The professional development I attended this semester was
the RI Writing Project here at RIC. It
was a fun, interesting, and constructive day that reflected the many themes
that I am studying this semester. The
keynote speaker and the seminars I attended directly related literacy to
content, which is now required by Common Core Standards, and provided unique
ideas that I will be able to use in my classroom.
The keynote speaker, Thomas Newkirk, spoke about purposeful
and meaningful writing and reading and how they need to be personal, fun, and
engaging in order for anyone to commit to them.
He used an example of how stories before literature were initially in
spoken form, and engaging to listen to because they told an interesting tale
with meaning or reason. Newkirk claimed
that in the vast world of literature and academia, this fundamental
characteristic of discourse has been lost and that many types of literature
have become dull or uninteresting to read.

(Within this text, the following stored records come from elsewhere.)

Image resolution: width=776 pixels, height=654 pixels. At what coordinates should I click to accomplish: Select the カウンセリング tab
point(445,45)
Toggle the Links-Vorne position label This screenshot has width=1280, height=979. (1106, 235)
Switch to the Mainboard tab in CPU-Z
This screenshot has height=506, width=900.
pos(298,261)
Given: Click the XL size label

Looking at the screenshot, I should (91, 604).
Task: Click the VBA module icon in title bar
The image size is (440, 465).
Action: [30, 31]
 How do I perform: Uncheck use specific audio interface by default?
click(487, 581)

He added that textbooks are too large, hard to read, and there is no
story involved, which makes them difficult to get excited about. Therefore, he argued that the literature that
students read needs to figuratively “form an itch that needs to be scratched”
with further investigative reading. This
concept provides engaging interest that fuels self-guided learning, which is
what we need to present to our students.
I also attended a seminar that involved improving literacy
through different strategies that allowed the attendees to be personally
reflective through a manifesto creation workshop. The technique used forced everyone to recall
the reasons we decided to become teachers and brainstorm through other
questions, and then combine the thoughts into a manifesto. It was a worthwhile exercise that I will most
likely use in one form or another in my future classroom.
The RI Writing Project was a successful and beneficial
event. It was fun and interesting, which
was exactly the main point of the entire conference. It took the concept of recreating the
instruction of reading and writing into a fun and exciting process, and did so
by example.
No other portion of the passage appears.